TASK GOAL:
What is needed is a copy of each line in the listing below that contains "Política".

** Opening RAW DATA block **

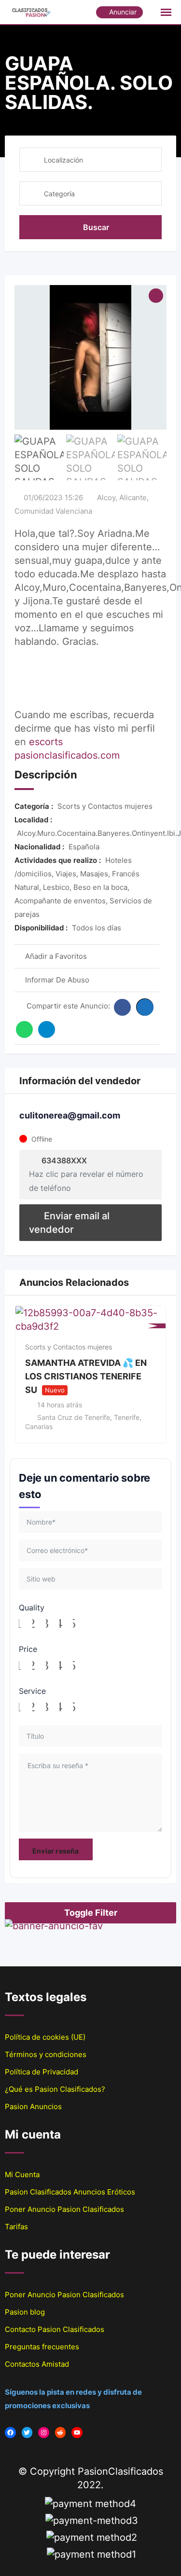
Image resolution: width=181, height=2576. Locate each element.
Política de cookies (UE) (45, 2037)
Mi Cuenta (22, 2174)
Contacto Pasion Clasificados (54, 2329)
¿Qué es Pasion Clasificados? (55, 2089)
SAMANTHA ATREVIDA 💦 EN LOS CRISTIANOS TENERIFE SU (86, 1376)
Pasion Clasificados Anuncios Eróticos (70, 2191)
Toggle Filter (90, 1913)
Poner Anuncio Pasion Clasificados (64, 2209)
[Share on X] (144, 1007)
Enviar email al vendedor (69, 1222)
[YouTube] (77, 2432)
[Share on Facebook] (122, 1007)
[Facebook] (10, 2432)
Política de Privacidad (41, 2071)
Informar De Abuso (57, 979)
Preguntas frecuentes (42, 2346)
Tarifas (16, 2226)
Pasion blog (25, 2312)
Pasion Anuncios (33, 2106)
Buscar (96, 227)
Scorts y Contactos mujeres (68, 1347)
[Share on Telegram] (46, 1029)
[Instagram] (43, 2432)
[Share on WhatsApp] (24, 1029)
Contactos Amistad (37, 2364)
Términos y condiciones (45, 2054)
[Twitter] (27, 2432)
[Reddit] (60, 2432)
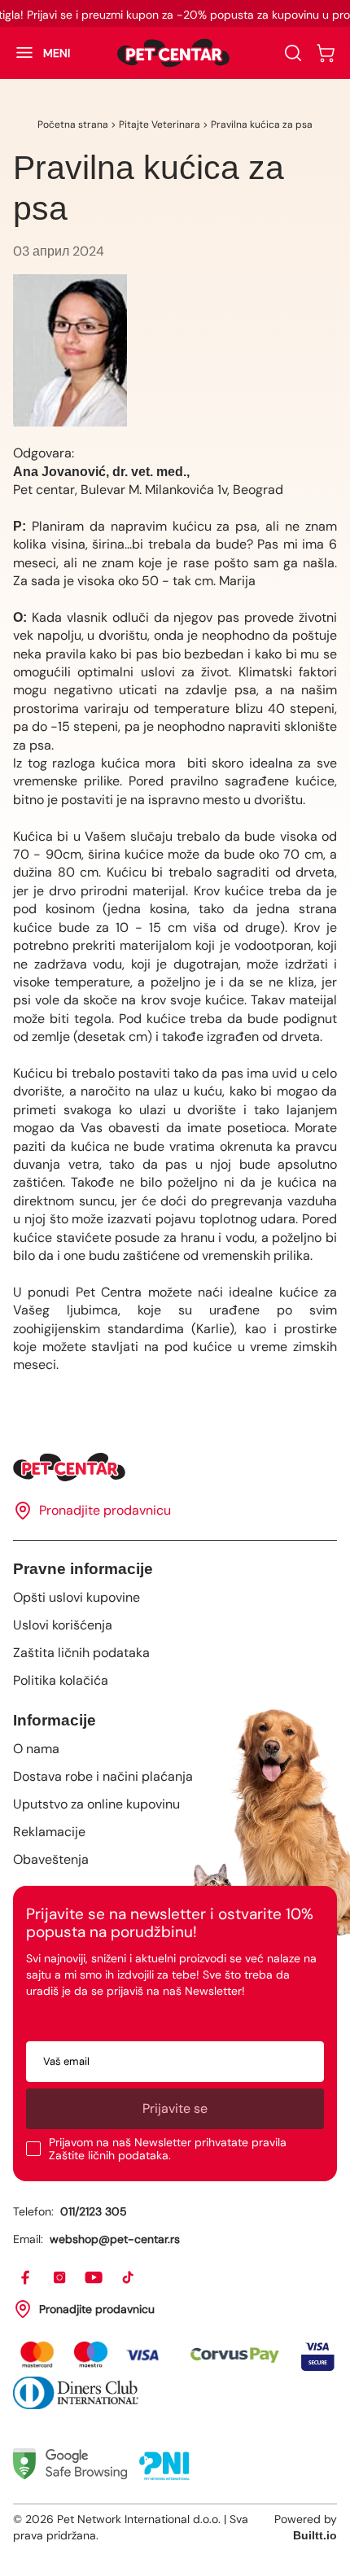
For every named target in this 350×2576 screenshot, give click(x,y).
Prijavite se (175, 2108)
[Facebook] (26, 2278)
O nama (36, 1748)
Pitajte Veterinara (159, 124)
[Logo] (173, 53)
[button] (35, 52)
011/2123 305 (93, 2211)
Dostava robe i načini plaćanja (103, 1776)
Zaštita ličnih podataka (81, 1652)
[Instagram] (60, 2278)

** Closing RAW DATA block **

OUTPUT FOR THIS TASK:
Política de cookies (UE) (45, 2037)
Política de Privacidad (41, 2071)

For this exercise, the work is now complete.